Two-masted schooner Annie Falconer was built in Kingston in 1867. She departed from Kingston on her maiden voyage on May 17th, destination Toronto. The cargo was 25 tons of stone. During her lifetime she carried a wide range of cargoes: stone, lumber, shingles, staves, salt, ice, wheat, barley and corn, coal, chemicals and ore. A trip was more productive if a cargo could be arranged for both directions. The Falconer frequently carried grain or lumber products to American ports and returned with coal to Canadian cities.

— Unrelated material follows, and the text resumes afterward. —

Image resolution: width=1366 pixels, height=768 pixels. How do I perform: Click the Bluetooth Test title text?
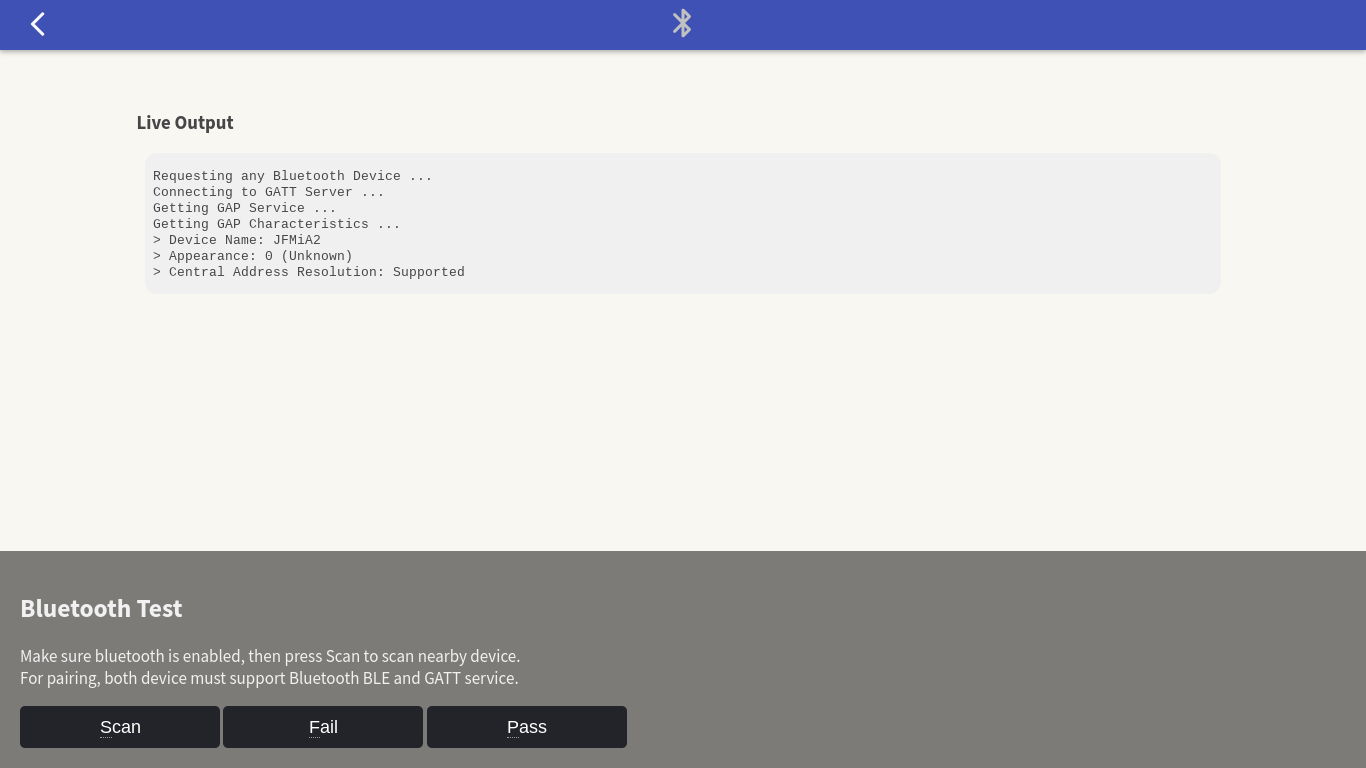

In October 1893 she was caught in a storm after leaving Kingston for Oswego. She dragged ashore in Weller’s Bay breaking her foregaff. There was only 1½ ft at her bow and her stern was up on the shore. She was left there high and dry all winter and dragged off in the spring when the water level was higher. She was loading timber three days later for Oswego so apparently there was little damage.
On November 12, 1904, the Anne Falconer left Big Sodus in the morning loaded with coal for Picton. The wind started picking up and when ten miles off False Duck Island the vessel started to leak. The captain tried to beach her on Timber Island but by mid afternoon, she went down. The crew escaped in the yawl boat and were blown to the shore of Amherst Island where they landed at 7:30 in the evening. Shell Sullivan, the mate, got separated from the rest and died from exposure. The others made their way to a farm house and survived.